Hutch's pals were starting to get used tohis wistful gaze .

If you want to know how increasing bike prices have affected cyclists, consider this. It is not so long ago that a group of cyclists with nothing better to do would discuss their ‘dream garage’ – the bikes they’d like to own. This was usually several bikes. A university friend wanted 14, to include two identical time trial bikes which he planned to use alternately so that they’d wear out more slowly. He was going to have them in different colours so he could tell the difference, and when we suggested he get one and paint it a different colour on each side, he got very cross and stormed out of the pub.

No one now can afford to dream quite that big. The same discussion in a pub or cafe these days is about a single dream bike. Even in our wildest fantasies, that’s all we feel able to shoot for.

So what bike is it? Well, that clearly depends. I know one or two riders for whom it’s a current WorldTour bike – Pinarello Dogma, Specialized SL8, Trek SLR9. Generally they still work on the principle that the more expensive it is the better.

I actually own a lot of people’s dream bike. It’s a WorldTour team bike. It was an absolutely wild price – after a few weeks I couldn’t even remember exactly what it was, so deep is the trauma. There is no excuse for owning it, other than that I wanted it, and I wanted to know I was riding around on something that was simply as good as it got.

Is it my dream bike? Only in the obvious sense that it puts a smile on my face when I ride it. But I think there are other considerations to the real dream bike, the one you’d buy a poster of if people made posters of bikes.

I think it needs to be more than ‘just’ expensive and modern. It’s a bike you need to want at an emotional level, and that probably means there’s something personal about it. There’s a good chance your dream bike is whatever was being ridden by your hero when you were 14. Or, if you weren’t a cyclist when you were 14, your hero three years after you took up cycling. It’s probably the first bike you wanted and just couldn’t imagine how you’d ever get.

I have several dream bikes, one of which is a Bike Technologies Stealth track bike from the mid 2000s, ideally in yellow. You don’t know what that is? Well, exactly. You don’t know what it is, and I don’t know where to get one.

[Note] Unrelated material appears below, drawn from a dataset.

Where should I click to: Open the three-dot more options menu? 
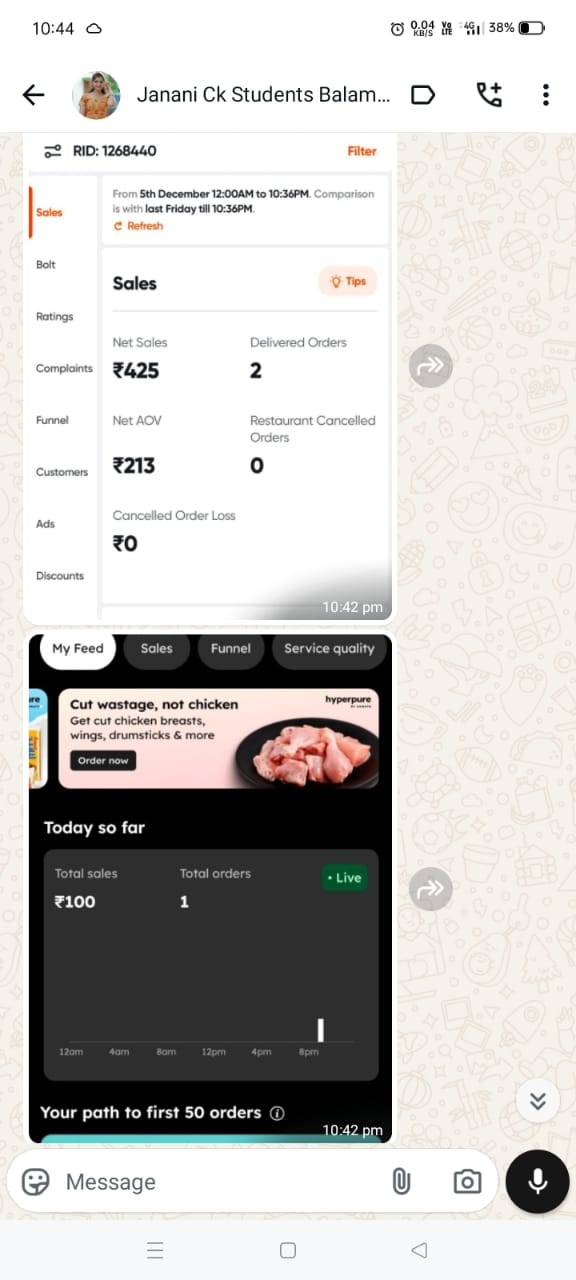[x=545, y=95]
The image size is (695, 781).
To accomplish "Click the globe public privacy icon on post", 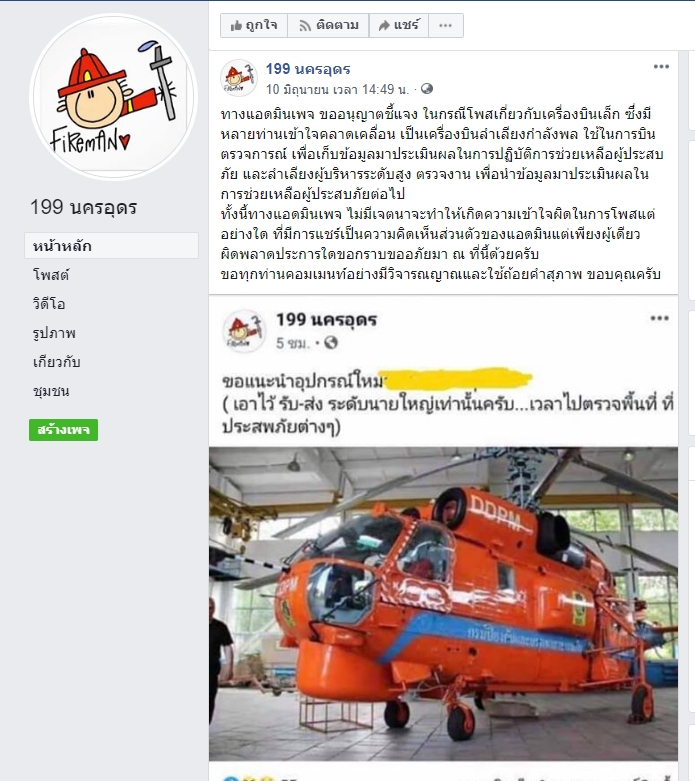I will (x=427, y=89).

Now that’s a dream bike. (It was the bike that the Australian track team used to hose all of us out of the velodrome at the Manchester Commonwealth Games in 2002. Find one on the internet – they’re beautiful.)

In fact someone did offer to sell me one a couple of years ago, at a price that was very reasonable. It was even complete with the special Bike Technologies aero bars. And I didn’t buy it, because I have nothing I can realistically do with it. I barely ever ride track, and when I do, I wouldn’t be planning to attract attention by doing it on something as ludicrous as that.

This is, for me, another aspect of the dream bike. It needs to be something I will ride.

Other dream bikes have, at various times, included an original 1870s penny-farthing and a 1950s Cinelli with Campag Record and full chrome ends. I don’t imagine I’ll ever own either of them. And maybe that’s the point. Maybe owning one would spoil the whole thing. Maybe it’s best that they stay in the same fantasy league as my friend with his 14 bikes – which of course he does not have.

And give equipment price inflation another decade, and we’ll be down to a dream set of tyres anyway.